**What is being asked:** Copy out all of the material. Every line must match the original.

Top of Given information

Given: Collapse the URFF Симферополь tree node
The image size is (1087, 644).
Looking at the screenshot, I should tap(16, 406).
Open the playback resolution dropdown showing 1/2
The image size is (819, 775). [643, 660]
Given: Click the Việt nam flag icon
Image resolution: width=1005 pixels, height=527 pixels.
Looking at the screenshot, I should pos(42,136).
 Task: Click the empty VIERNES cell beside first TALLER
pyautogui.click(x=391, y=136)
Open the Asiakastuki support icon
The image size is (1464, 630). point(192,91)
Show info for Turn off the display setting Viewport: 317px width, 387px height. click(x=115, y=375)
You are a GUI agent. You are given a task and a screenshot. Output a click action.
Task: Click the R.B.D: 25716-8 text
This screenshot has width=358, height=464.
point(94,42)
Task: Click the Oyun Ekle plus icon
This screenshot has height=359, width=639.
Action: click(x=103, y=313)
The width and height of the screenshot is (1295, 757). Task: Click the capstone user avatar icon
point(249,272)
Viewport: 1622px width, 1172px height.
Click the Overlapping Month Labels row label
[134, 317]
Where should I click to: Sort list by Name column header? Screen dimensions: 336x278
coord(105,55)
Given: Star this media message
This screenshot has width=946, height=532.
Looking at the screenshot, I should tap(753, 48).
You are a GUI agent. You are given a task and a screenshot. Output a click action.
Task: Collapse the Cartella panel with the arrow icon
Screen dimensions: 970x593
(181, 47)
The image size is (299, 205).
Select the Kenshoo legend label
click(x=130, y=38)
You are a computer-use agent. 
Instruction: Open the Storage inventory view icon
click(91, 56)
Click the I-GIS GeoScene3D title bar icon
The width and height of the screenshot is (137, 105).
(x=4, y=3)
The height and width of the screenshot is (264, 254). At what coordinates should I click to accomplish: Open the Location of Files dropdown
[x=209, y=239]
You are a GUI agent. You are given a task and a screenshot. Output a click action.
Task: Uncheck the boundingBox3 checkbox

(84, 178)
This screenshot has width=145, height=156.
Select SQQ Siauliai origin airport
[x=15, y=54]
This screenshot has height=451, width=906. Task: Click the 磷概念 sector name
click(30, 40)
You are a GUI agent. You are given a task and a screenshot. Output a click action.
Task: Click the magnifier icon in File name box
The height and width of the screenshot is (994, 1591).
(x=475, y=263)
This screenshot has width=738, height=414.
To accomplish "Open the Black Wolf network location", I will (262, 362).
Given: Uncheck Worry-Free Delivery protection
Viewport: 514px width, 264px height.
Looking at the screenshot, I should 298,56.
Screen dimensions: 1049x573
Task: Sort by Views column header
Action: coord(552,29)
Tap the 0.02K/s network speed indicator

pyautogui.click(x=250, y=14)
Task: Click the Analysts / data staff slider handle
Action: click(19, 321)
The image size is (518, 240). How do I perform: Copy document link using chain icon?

Bottom of Given information

**Written answer:**
Given: Collapse the URFF Симферополь tree node
The image size is (1087, 644).
Looking at the screenshot, I should tap(16, 406).
Open the playback resolution dropdown showing 1/2
The image size is (819, 775). [643, 660]
Given: Click the Việt nam flag icon
Image resolution: width=1005 pixels, height=527 pixels.
Looking at the screenshot, I should pos(42,136).
 Task: Click the empty VIERNES cell beside first TALLER
pyautogui.click(x=391, y=136)
Open the Asiakastuki support icon
The image size is (1464, 630). point(192,91)
Show info for Turn off the display setting Viewport: 317px width, 387px height. click(x=115, y=375)
You are a GUI agent. You are given a task and a screenshot. Output a click action.
Task: Click the R.B.D: 25716-8 text
This screenshot has width=358, height=464.
point(94,42)
Task: Click the Oyun Ekle plus icon
This screenshot has height=359, width=639.
Action: click(x=103, y=313)
The width and height of the screenshot is (1295, 757). Task: Click the capstone user avatar icon
point(249,272)
Viewport: 1622px width, 1172px height.
Click the Overlapping Month Labels row label
[134, 317]
Where should I click to: Sort list by Name column header? Screen dimensions: 336x278
coord(105,55)
Given: Star this media message
This screenshot has width=946, height=532.
Looking at the screenshot, I should tap(753, 48).
You are a GUI agent. You are given a task and a screenshot. Output a click action.
Task: Collapse the Cartella panel with the arrow icon
Screen dimensions: 970x593
(181, 47)
The image size is (299, 205).
Select the Kenshoo legend label
click(x=130, y=38)
You are a computer-use agent. 
Instruction: Open the Storage inventory view icon
click(91, 56)
Click the I-GIS GeoScene3D title bar icon
The width and height of the screenshot is (137, 105).
(x=4, y=3)
The height and width of the screenshot is (264, 254). At what coordinates should I click to accomplish: Open the Location of Files dropdown
[x=209, y=239]
You are a GUI agent. You are given a task and a screenshot. Output a click action.
Task: Uncheck the boundingBox3 checkbox

(84, 178)
This screenshot has width=145, height=156.
Select SQQ Siauliai origin airport
[x=15, y=54]
This screenshot has height=451, width=906. Task: Click the 磷概念 sector name
click(30, 40)
You are a GUI agent. You are given a task and a screenshot. Output a click action.
Task: Click the magnifier icon in File name box
The height and width of the screenshot is (994, 1591).
(x=475, y=263)
This screenshot has width=738, height=414.
To accomplish "Open the Black Wolf network location", I will (262, 362).
Given: Uncheck Worry-Free Delivery protection
Viewport: 514px width, 264px height.
Looking at the screenshot, I should 298,56.
Screen dimensions: 1049x573
Task: Sort by Views column header
Action: coord(552,29)
Tap the 0.02K/s network speed indicator

pyautogui.click(x=250, y=14)
Task: Click the Analysts / data staff slider handle
Action: click(19, 321)
The image size is (518, 240). How do I perform: Copy document link using chain icon?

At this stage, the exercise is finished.